The not-obvious lesson: don't reach for ElasticSearch or pgvector or whatever's trendy this week if your search is fundamentally substring-matching against structured columns. Postgres + pg_trgm beats every fancier alternative we tested by 3x on latency and 10x on operational complexity.

The two-phase pipeline: cache first, source second

Letting the database absorb the easy queries

Every task in GeoLayer runs two phases. Phase 1 pulls from the cached index, filtered by the user's suppression list, MX-validated rows only. If phase 1 returns enough rows to satisfy the request, we never call the live source. If it falls short, phase 2 fans out to live public-source fetches for the remainder, persists the new rows back into the cache, and ships the combined result.

This single design choice cut live-source API spend by roughly 65% over the first 90 days as the cache built up. It also gave us the freshness-vs-cost lever: power users can request "cache-only" mode for sub-second responses, or "force-fresh" mode that bypasses the cache for niches they're working hard. Most users don't need either — the defaults handle them — but the optionality is there.
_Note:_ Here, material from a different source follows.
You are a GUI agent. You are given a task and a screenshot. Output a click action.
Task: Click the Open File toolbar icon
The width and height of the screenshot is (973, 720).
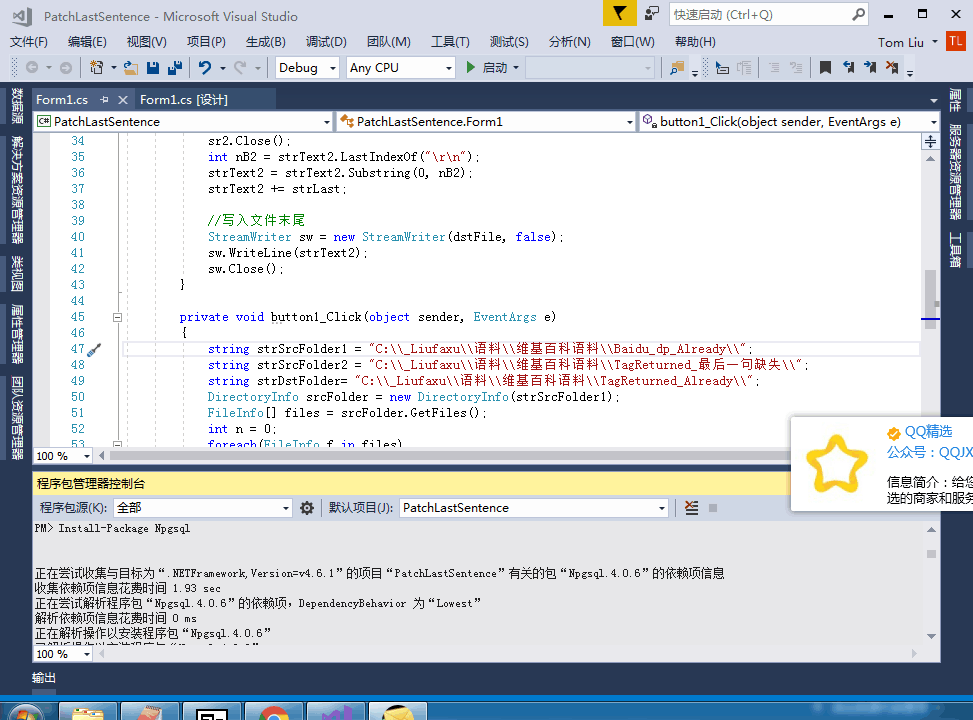[x=130, y=67]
Pricing: $0.50/lead, and why that number wasn't arbitrary

The unit economics that made the number defensible

Our marginal cost per delivered lead is roughly $0.08 — live-source API cost amortized across cache hits, MX validation, Postgres compute, Netlify functions, Stripe fees. We set the retail price at $0.50 because that's where the gross margin (~84%) covers ongoing data refresh, customer support, and reinvestment into the index. We could have priced at $0.30 to undercut every competitor; we didn't, because at $0.50 the math survives a customer support hire and a year of cache growth without raising prices.

The competing intuition — set the price below your nearest competitor — leads to a race-to-the-bottom that kills the product. The better instinct is: price at a number you'd defend in a procurement call, and let the product properties (freshness, no contract, public pricing) close the deal.
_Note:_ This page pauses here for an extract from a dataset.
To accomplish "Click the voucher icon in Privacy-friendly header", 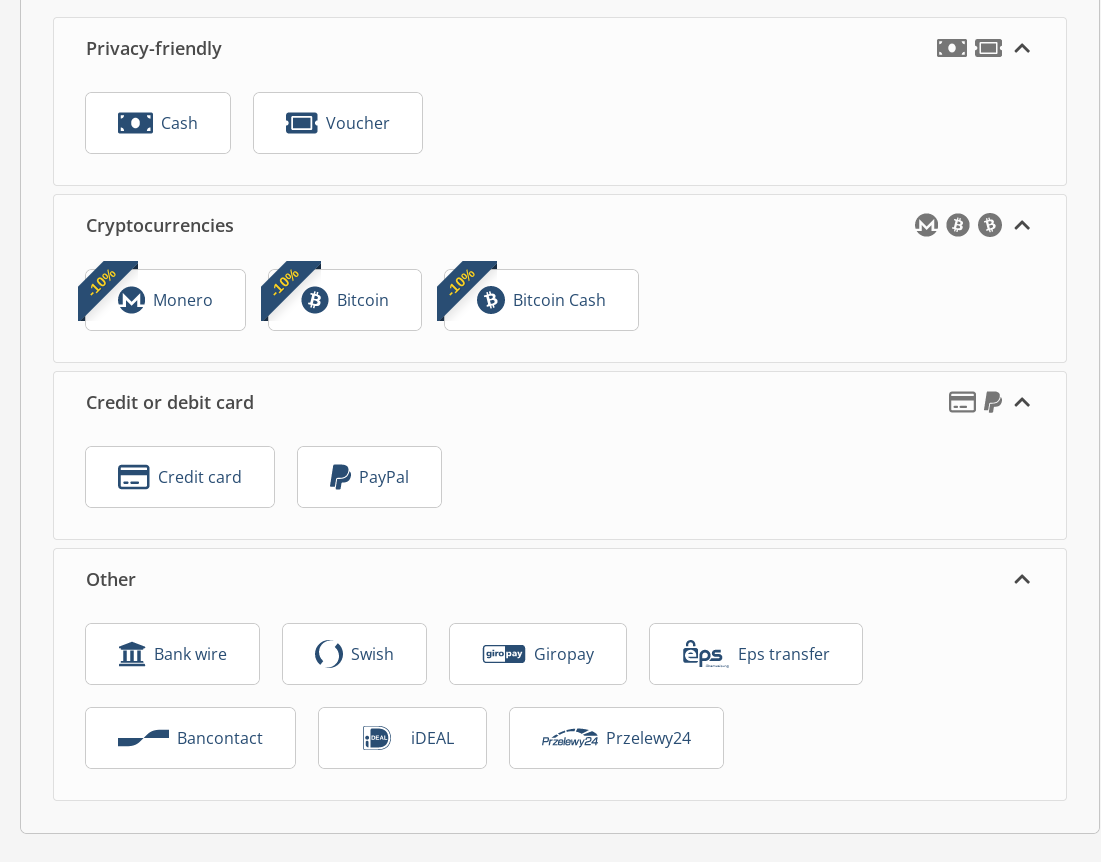I will (x=989, y=48).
The bug that cost us a week: the $15 parameter

An honest postmortem from one bad deploy

Three weeks after launch, every new task started returning the error "could not determine data type of parameter $15." Production was down for paying customers. We rolled back, then spent two days finding it.

The cause: an `INSERT … ON CONFLICT DO UPDATE` had a `CASE WHEN $15 IS NOT NULL THEN NOW() END` clause where Postgres couldn't infer $15's type from a NULL check alone. The fix was three characters: `$15::text` in both positions. The lesson, the one I'd tell anyone building anything with Postgres: when the planner says it can't determine a type, give it an explicit cast on the first use. Don't relitigate it in the second use.

What I'd do differently

Three things worth getting right at the start

One. Ship the public pricing page on day one, even if it's wrong. We didn't, and every conversation with a prospect went through 20 minutes of "so how much is this actually." The price page didn't have to be perfect; it just had to exist.

Two. Suppress aggressively from the start. We added the suppression list in week 6 and immediately discovered that 4% of repeat customers had been pulling the same dead emails monthly. A simple WHERE NOT EXISTS against a per-user suppression table got customer satisfaction scores up by a measurable amount.

Three. Write the API docs before you write the API. We did it the other way around and ended up with three endpoints when the natural shape was two. Refactoring after the docs were public cost us a deprecation period we didn't want.